Problem
Would you please write out only the lines running from the top of the listing through the one holding "Task: Click the Next Financials sort arrows", exactly, with both ends kept and pictures left out?

+++ Data extract

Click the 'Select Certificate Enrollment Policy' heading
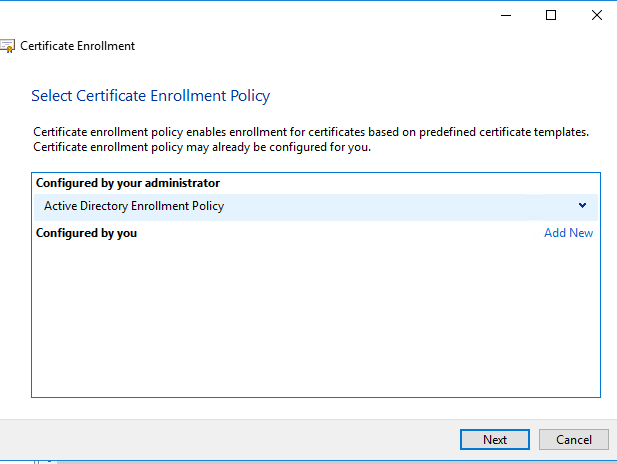This screenshot has height=464, width=617. tap(151, 96)
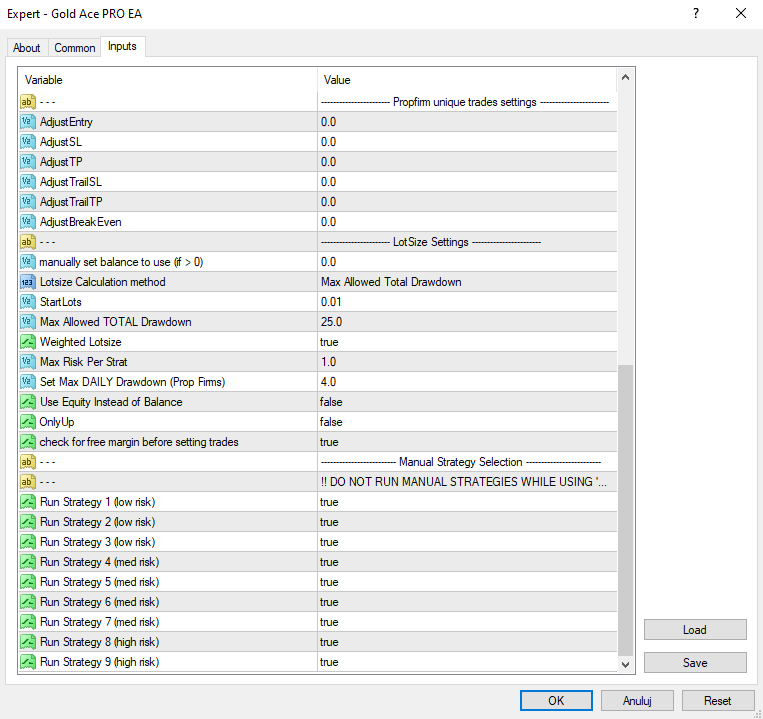Switch to the Common tab
The width and height of the screenshot is (763, 719).
(74, 48)
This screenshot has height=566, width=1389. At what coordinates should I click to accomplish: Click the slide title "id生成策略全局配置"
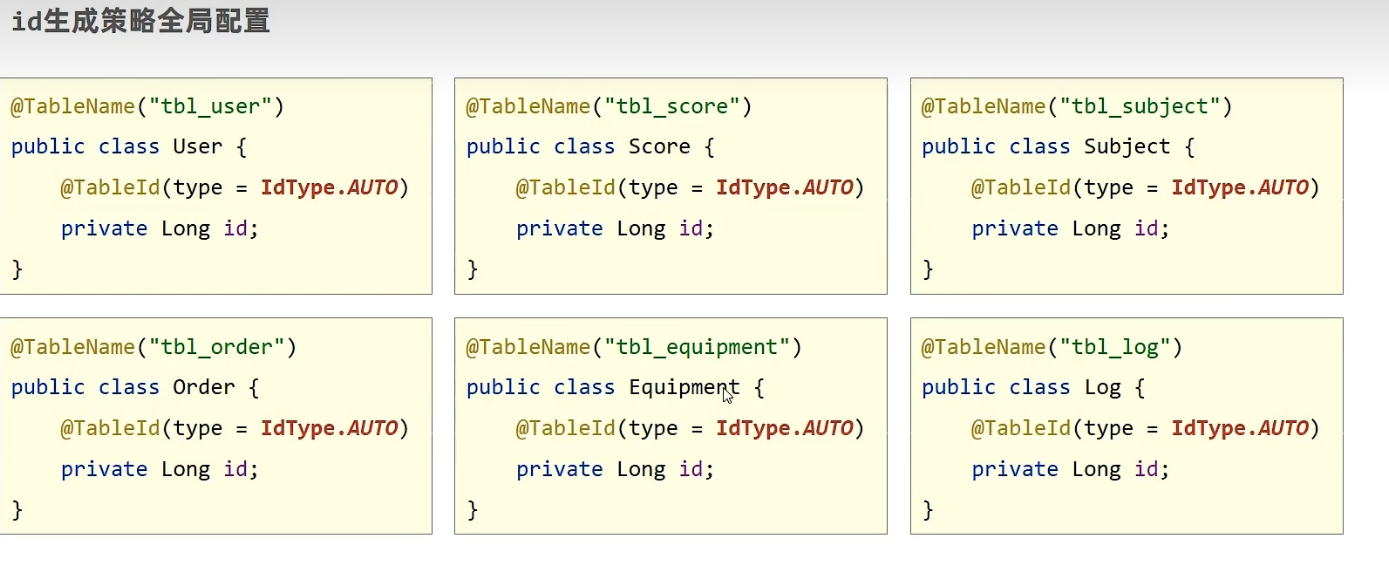(141, 22)
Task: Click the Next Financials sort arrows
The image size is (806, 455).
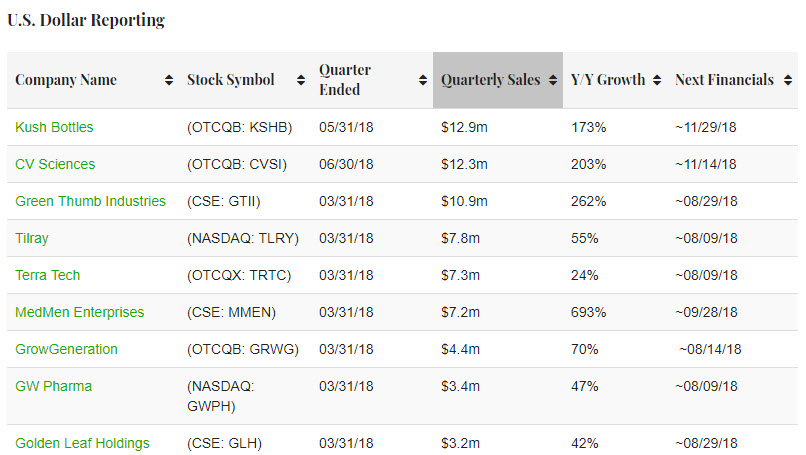Action: point(787,80)
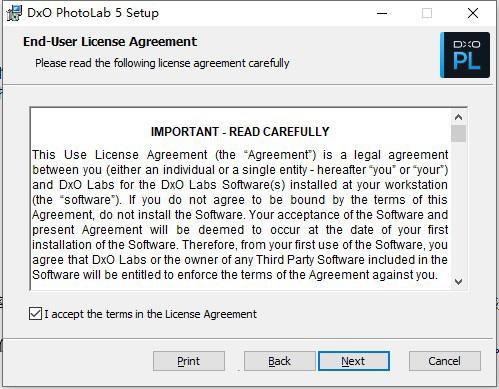Click the empty scrollbar track below the thumb

coord(458,208)
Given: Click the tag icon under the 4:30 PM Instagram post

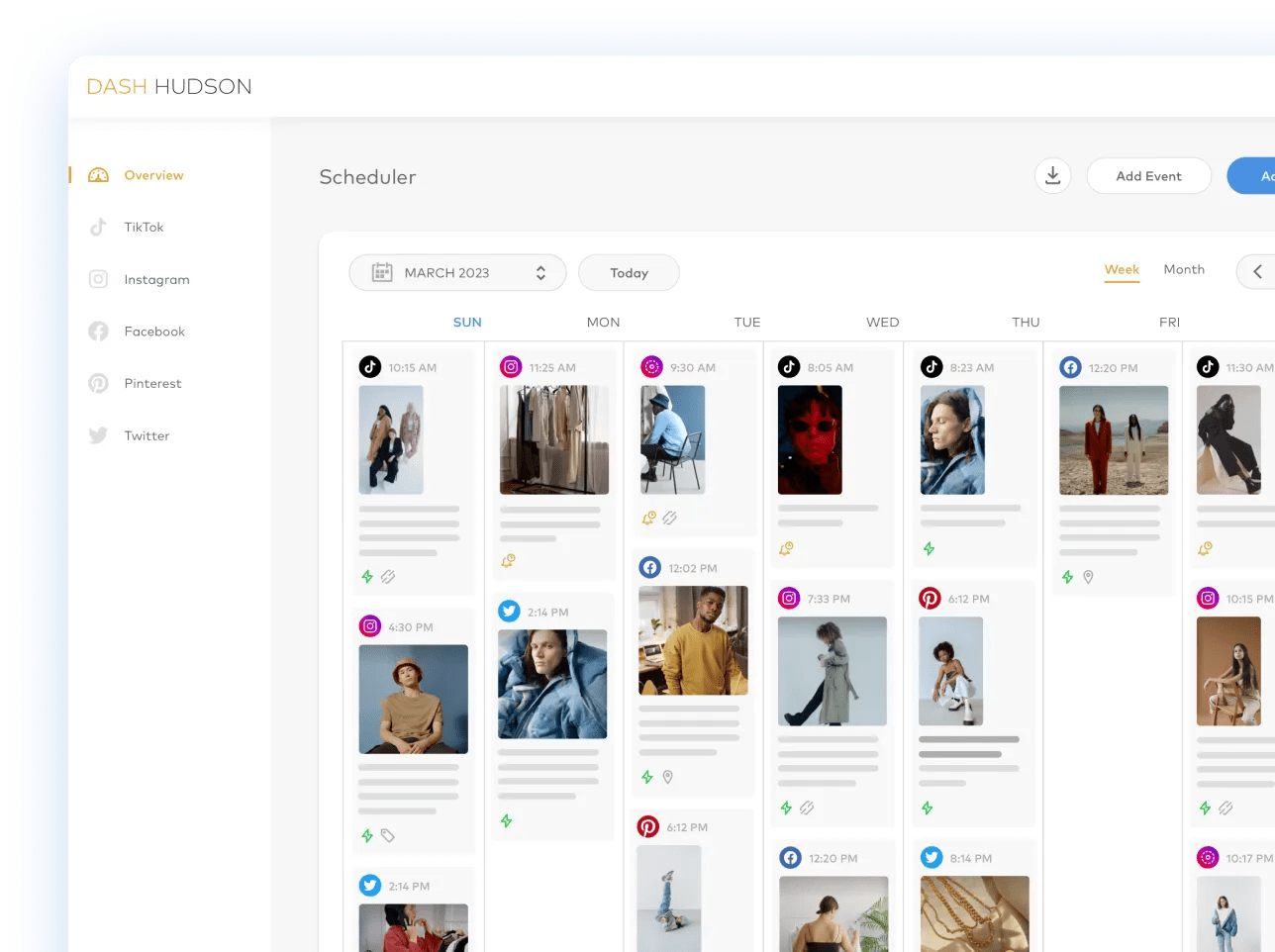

++++++

Answer to this exercise
Click the 'Select Certificate Enrollment Policy' heading
This screenshot has height=464, width=617. tap(151, 96)
Switch to the Common tab
The width and height of the screenshot is (763, 719).
(74, 48)
This screenshot has height=566, width=1389. At what coordinates should I click to accomplish: Click the slide title "id生成策略全局配置"
(141, 22)
Task: Click the Next Financials sort arrows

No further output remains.